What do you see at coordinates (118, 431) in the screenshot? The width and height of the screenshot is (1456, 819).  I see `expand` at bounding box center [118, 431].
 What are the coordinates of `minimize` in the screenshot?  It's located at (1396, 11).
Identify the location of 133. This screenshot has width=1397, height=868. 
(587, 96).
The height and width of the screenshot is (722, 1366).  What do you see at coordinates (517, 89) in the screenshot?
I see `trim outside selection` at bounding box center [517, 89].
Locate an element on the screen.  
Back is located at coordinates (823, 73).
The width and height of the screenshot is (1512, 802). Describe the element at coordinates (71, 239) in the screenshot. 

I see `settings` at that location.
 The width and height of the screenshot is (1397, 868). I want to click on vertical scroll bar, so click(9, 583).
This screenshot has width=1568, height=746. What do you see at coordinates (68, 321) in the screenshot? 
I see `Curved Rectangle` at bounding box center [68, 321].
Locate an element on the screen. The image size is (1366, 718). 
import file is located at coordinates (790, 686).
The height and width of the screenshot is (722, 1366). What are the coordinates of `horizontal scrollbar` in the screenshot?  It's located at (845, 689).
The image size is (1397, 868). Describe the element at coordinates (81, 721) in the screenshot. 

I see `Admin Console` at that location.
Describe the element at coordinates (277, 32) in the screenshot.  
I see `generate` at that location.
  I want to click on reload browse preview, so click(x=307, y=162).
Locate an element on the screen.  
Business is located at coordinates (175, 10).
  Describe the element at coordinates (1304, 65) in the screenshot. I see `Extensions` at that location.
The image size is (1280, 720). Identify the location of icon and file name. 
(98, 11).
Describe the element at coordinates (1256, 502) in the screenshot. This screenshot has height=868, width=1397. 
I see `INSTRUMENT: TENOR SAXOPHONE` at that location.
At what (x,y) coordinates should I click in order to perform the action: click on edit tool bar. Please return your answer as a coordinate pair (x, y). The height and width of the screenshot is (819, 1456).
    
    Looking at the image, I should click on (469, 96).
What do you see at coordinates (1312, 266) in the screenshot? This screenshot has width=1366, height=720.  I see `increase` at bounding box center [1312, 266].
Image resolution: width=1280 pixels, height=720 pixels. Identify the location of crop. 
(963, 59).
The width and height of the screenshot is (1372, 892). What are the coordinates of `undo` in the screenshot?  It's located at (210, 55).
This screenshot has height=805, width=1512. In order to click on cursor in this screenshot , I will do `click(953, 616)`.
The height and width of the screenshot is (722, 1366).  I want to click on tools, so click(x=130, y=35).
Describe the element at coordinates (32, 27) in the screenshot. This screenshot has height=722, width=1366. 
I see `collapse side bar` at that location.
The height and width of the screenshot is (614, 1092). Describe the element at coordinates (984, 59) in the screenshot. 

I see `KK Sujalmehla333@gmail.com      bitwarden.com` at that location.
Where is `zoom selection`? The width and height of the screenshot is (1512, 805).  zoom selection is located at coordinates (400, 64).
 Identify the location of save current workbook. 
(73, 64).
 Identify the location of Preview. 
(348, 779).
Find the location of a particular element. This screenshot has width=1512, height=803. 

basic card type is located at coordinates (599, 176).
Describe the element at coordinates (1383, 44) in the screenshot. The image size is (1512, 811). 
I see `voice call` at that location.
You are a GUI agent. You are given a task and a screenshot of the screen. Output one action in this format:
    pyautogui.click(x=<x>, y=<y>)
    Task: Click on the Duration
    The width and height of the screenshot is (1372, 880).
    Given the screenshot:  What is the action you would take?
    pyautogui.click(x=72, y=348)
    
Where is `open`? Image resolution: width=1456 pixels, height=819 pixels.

# # # #

# Problem description:
Give everything from the line containing "Image resolution: width=1280" down to the end of the items as a numbered list, leaving out blank lines.

# Answer:
1. Image resolution: width=1280 pixels, height=720 pixels. Identify the location of crop. 
2. (963, 59).
3. The width and height of the screenshot is (1372, 892). What are the coordinates of `undo` in the screenshot?  It's located at (210, 55).
4. This screenshot has height=805, width=1512. In order to click on cursor in this screenshot , I will do `click(953, 616)`.
5. The height and width of the screenshot is (722, 1366).  I want to click on tools, so click(x=130, y=35).
6. Describe the element at coordinates (32, 27) in the screenshot. This screenshot has height=722, width=1366. 
7. I see `collapse side bar` at that location.
8. The height and width of the screenshot is (614, 1092). Describe the element at coordinates (984, 59) in the screenshot. 
9. I see `KK Sujalmehla333@gmail.com      bitwarden.com` at that location.
10. Where is `zoom selection`? The width and height of the screenshot is (1512, 805).  zoom selection is located at coordinates (400, 64).
11.  Identify the location of save current workbook. 
12. (73, 64).
13.  Identify the location of Preview. 
14. (348, 779).
15. Find the location of a particular element. This screenshot has width=1512, height=803. 
16. basic card type is located at coordinates (599, 176).
17. Describe the element at coordinates (1383, 44) in the screenshot. The image size is (1512, 811). 
18. I see `voice call` at that location.
19. You are a GUI agent. You are given a task and a screenshot of the screen. Output one action in this format:
20.     pyautogui.click(x=<x>, y=<y>)
21.     Task: Click on the Duration
22.     The width and height of the screenshot is (1372, 880).
23.     Given the screenshot:  What is the action you would take?
24.     pyautogui.click(x=72, y=348)
25. Where is `open`? Image resolution: width=1456 pixels, height=819 pixels.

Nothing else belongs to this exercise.